In New Jersey, the court’s primary concern in determining custody is the best interests of the child. Typically, that would mean the child must have frequent and continuing contact with both parents even after a divorce. Courts will always begin with the assumption that shared custody is the optimal arrangement for the child and that both parents have equal parental rights under the law.
However, the court may award full custody to only one parent under certain circumstances. It usually only happens when the other parent is deemed unfit, or it is proven that joint custody would be detrimental to the child. So, yes, you can get full custody of your kids, but it will not be easy.

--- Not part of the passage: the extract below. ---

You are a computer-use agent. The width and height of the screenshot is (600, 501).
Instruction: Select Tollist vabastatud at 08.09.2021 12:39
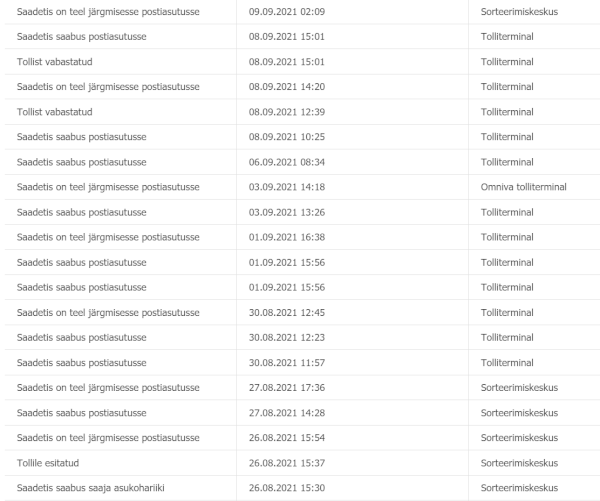[55, 112]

Circumstances that can influence an award of sole custody
The term “full custody” can refer to sole legal custody, which means you would have the exclusive legal right to make significant decisions for your children. It could also refer to sole physical custody, meaning your kids will only live and stay with you, but the parent without physical custody may still have visitation rights. Although, full custody could also refer to sole legal and physical custody, giving you all rights and responsibilities to your child. Obtaining sole custody is rare, but it can happen under the following circumstances:
- When the other parent has a history of domestic violence or abuse
- When the other parent has an active substance abuse problem
- When the other parent continually violates court orders and custody arrangements
- When the other parent is significantly absent from the child’s life
- When the other parent has mental health problems that could adversely and directly affect the child
If you are seeking sole custody in New Jersey, you should provide evidence that such an arrangement would be in the best interest of your kids.
Sole custody is a privilege
The goal of securing sole custody should be to give your kids a safe, nurturing and loving home. It is not about using the kids to get back at your former spouse. Therefore, it is not enough to prove the other parent is unfit. You must also demonstrate that you are willing and capable of taking on the responsibilities that come with being the sole guardian.